# Introduction

As found out by [@grayjay](https://www.kaggle.com/grayjay) [here](https://www.kaggle.com/c/tabular-playground-series-nov-2021/discussion/286731), the train data appears to be in ten chunks with different average target value and differently distributed features. Here we check these statements with a few plots.

# Import the data

In [None]:
import numpy as np
import pandas as pd
import matplotlib.pyplot as plt

In [None]:
train = pd.read_csv('../input/tabular-playground-series-nov-2021/train.csv')

In [None]:
train.head()

In [None]:
# Alleged size of the chunk
CS = 60000

# Cumulative sum of target differs between chunks?

As suggested by @grayjay in the comments, it is easier to see the difference if we replace 
target zero with target -1

In [None]:
zero_target = train['target'] == 0
train.loc[zero_target, 'target'] = -1

This is the variable we should be looking at

In [None]:
train['target_cumsum'] = train['target'].cumsum()

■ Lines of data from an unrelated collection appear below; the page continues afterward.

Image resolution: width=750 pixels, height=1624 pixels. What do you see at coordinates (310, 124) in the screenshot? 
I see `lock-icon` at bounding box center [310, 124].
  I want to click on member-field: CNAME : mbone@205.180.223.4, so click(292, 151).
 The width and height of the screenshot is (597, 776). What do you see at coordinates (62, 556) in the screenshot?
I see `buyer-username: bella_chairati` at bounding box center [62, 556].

The differences between chunks are clearly visible

In [None]:
plt.plot(train['target_cumsum'])
for i in range(10):
    plt.axvline(60000*i,color = 'lightgray',alpha = 0.3)
plt.ylabel('Cumulative sum of target')
plt.xlabel('id');

So indeed, the training data has been chunked in groups of 60k

Mean target in the individual chunks:

In [None]:
# Reverse the 0 to -1 replacement in the target
target_m1 = train['target'] == -1
train.loc[target_m1, 'target'] = 0

for i in range(10):
    chunk = train['target'][i*CS:(i+1)*CS]
    print(f'Mean in chunk {i} is {np.mean(chunk):.2f}')

Wow, large differences!

# Difference in the features

Allegedly there are feature differences between the chunks, namely f27. Let's take a look at mean and std within the chunks

In [None]:
m = np.zeros(10)
s = np.zeros(10)
for i in range(10):
    print(f'Chunk {i}')

    m[i] = np.mean(train['f27'][i*CS:(i+1)*CS])
    s[i] = np.std(train['f27'][i*CS:(i+1)*CS])
    
    print(f'   Mean {m[i]:.4f}')
    print(f'   Std  {s[i]:.4f}')

So the standard deviation in the last chunk is indeed much smaller.

The feature histogram in the first and last chunk are clearly different:

In [None]:
plt.hist(train['f27'][:CS], bins = np.arange(-0.2, 0.3, 0.01));
plt.hist(train['f27'][9*CS:], bins = np.arange(-0.2, 0.3, 0.01), alpha = 0.2);